### GOAL OF THE EXERCISE
From the first entry to the last, repeat the listing exactly.

-*-*-

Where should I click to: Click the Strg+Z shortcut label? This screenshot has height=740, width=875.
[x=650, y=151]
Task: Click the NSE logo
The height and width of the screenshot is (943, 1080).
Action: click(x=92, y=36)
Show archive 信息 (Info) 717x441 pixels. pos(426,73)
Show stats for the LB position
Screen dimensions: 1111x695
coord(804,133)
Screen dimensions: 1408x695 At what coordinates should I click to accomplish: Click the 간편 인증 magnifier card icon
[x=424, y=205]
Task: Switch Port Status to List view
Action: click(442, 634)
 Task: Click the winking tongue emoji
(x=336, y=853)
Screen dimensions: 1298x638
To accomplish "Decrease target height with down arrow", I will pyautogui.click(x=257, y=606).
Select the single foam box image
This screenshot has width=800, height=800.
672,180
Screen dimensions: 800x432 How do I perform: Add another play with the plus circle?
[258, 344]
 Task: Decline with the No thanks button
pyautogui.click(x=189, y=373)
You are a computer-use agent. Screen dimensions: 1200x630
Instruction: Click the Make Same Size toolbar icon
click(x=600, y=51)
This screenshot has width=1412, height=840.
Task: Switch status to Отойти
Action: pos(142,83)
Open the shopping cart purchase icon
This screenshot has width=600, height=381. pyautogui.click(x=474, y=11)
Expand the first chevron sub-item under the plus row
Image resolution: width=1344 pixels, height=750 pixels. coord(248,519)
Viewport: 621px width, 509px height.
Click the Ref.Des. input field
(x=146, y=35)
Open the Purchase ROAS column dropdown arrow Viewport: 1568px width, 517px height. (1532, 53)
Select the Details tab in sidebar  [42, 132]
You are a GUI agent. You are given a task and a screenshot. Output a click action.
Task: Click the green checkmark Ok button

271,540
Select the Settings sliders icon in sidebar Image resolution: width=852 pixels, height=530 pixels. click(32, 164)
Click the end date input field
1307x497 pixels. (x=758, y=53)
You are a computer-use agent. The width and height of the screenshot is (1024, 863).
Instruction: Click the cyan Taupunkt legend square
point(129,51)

-*-*-

### THE ANSWER
Where should I click to: Click the Strg+Z shortcut label? This screenshot has height=740, width=875.
[x=650, y=151]
Task: Click the NSE logo
The height and width of the screenshot is (943, 1080).
Action: click(x=92, y=36)
Show archive 信息 (Info) 717x441 pixels. pos(426,73)
Show stats for the LB position
Screen dimensions: 1111x695
coord(804,133)
Screen dimensions: 1408x695 At what coordinates should I click to accomplish: Click the 간편 인증 magnifier card icon
[x=424, y=205]
Task: Switch Port Status to List view
Action: click(442, 634)
 Task: Click the winking tongue emoji
(x=336, y=853)
Screen dimensions: 1298x638
To accomplish "Decrease target height with down arrow", I will pyautogui.click(x=257, y=606).
Select the single foam box image
This screenshot has width=800, height=800.
672,180
Screen dimensions: 800x432 How do I perform: Add another play with the plus circle?
[258, 344]
 Task: Decline with the No thanks button
pyautogui.click(x=189, y=373)
You are a computer-use agent. Screen dimensions: 1200x630
Instruction: Click the Make Same Size toolbar icon
click(x=600, y=51)
This screenshot has width=1412, height=840.
Task: Switch status to Отойти
Action: pos(142,83)
Open the shopping cart purchase icon
This screenshot has width=600, height=381. pyautogui.click(x=474, y=11)
Expand the first chevron sub-item under the plus row
Image resolution: width=1344 pixels, height=750 pixels. coord(248,519)
Viewport: 621px width, 509px height.
Click the Ref.Des. input field
(x=146, y=35)
Open the Purchase ROAS column dropdown arrow Viewport: 1568px width, 517px height. (1532, 53)
Select the Details tab in sidebar  [42, 132]
You are a GUI agent. You are given a task and a screenshot. Output a click action.
Task: Click the green checkmark Ok button

271,540
Select the Settings sliders icon in sidebar Image resolution: width=852 pixels, height=530 pixels. click(32, 164)
Click the end date input field
1307x497 pixels. (x=758, y=53)
You are a computer-use agent. The width and height of the screenshot is (1024, 863).
Instruction: Click the cyan Taupunkt legend square
point(129,51)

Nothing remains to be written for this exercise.